[Entries drawn from a dataset]

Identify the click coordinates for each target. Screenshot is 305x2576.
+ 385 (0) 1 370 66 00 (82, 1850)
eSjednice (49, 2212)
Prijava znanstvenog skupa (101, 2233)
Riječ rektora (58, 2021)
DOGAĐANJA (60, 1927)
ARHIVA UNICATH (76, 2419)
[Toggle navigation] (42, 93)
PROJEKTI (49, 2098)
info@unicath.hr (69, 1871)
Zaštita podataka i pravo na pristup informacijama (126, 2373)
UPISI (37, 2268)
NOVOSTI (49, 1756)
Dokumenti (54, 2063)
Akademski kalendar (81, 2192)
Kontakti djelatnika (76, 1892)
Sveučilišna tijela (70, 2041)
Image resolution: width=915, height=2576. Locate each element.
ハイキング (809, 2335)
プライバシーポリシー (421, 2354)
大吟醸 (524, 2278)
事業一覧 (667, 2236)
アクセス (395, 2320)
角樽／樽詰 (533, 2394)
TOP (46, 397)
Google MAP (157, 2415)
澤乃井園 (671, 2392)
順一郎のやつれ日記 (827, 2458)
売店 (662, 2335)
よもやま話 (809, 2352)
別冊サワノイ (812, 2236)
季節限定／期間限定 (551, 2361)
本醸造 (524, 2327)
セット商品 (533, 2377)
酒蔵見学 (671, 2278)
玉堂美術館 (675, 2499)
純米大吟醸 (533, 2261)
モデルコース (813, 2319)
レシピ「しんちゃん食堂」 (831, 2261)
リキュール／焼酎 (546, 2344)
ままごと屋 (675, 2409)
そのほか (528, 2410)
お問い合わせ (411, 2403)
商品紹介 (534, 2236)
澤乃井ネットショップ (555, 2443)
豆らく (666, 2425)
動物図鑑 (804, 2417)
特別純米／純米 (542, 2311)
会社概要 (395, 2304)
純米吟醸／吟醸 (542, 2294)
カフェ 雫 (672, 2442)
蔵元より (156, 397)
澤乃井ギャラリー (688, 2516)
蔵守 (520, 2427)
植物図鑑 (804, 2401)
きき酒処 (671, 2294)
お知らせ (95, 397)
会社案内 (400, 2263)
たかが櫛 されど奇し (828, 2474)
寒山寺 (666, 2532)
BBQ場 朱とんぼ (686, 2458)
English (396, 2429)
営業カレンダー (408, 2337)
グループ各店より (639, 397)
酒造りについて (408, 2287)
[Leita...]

- What you should do: Pull out every item above and reproduce each of its lines without any change.

- Exercise answer:
Identify the click coordinates for each target. Screenshot is 305x2576.
+ 385 (0) 1 370 66 00 (82, 1850)
eSjednice (49, 2212)
Prijava znanstvenog skupa (101, 2233)
Riječ rektora (58, 2021)
DOGAĐANJA (60, 1927)
ARHIVA UNICATH (76, 2419)
[Toggle navigation] (42, 93)
PROJEKTI (49, 2098)
info@unicath.hr (69, 1871)
Zaštita podataka i pravo na pristup informacijama (126, 2373)
UPISI (37, 2268)
NOVOSTI (49, 1756)
Dokumenti (54, 2063)
Akademski kalendar (81, 2192)
Kontakti djelatnika (76, 1892)
Sveučilišna tijela (70, 2041)
Image resolution: width=915, height=2576. Locate each element.
ハイキング (809, 2335)
プライバシーポリシー (421, 2354)
大吟醸 (524, 2278)
事業一覧 (667, 2236)
アクセス (395, 2320)
角樽／樽詰 (533, 2394)
TOP (46, 397)
Google MAP (157, 2415)
澤乃井園 (671, 2392)
順一郎のやつれ日記 (827, 2458)
売店 (662, 2335)
よもやま話 (809, 2352)
別冊サワノイ (812, 2236)
季節限定／期間限定 (551, 2361)
本醸造 (524, 2327)
セット商品 (533, 2377)
酒蔵見学 (671, 2278)
玉堂美術館 (675, 2499)
純米大吟醸 (533, 2261)
モデルコース (813, 2319)
レシピ「しんちゃん食堂」 (831, 2261)
リキュール／焼酎 (546, 2344)
ままごと屋 (675, 2409)
そのほか (528, 2410)
お問い合わせ (411, 2403)
商品紹介 (534, 2236)
澤乃井ネットショップ (555, 2443)
豆らく (666, 2425)
動物図鑑 (804, 2417)
特別純米／純米 (542, 2311)
会社概要 (395, 2304)
純米吟醸／吟醸 (542, 2294)
カフェ 雫 (672, 2442)
蔵元より (156, 397)
澤乃井ギャラリー (688, 2516)
蔵守 (520, 2427)
植物図鑑 (804, 2401)
きき酒処 (671, 2294)
お知らせ (95, 397)
会社案内 (400, 2263)
たかが櫛 されど奇し (828, 2474)
寒山寺 (666, 2532)
BBQ場 朱とんぼ (686, 2458)
English (396, 2429)
営業カレンダー (408, 2337)
グループ各店より (639, 397)
酒造りについて (408, 2287)
[Leita...]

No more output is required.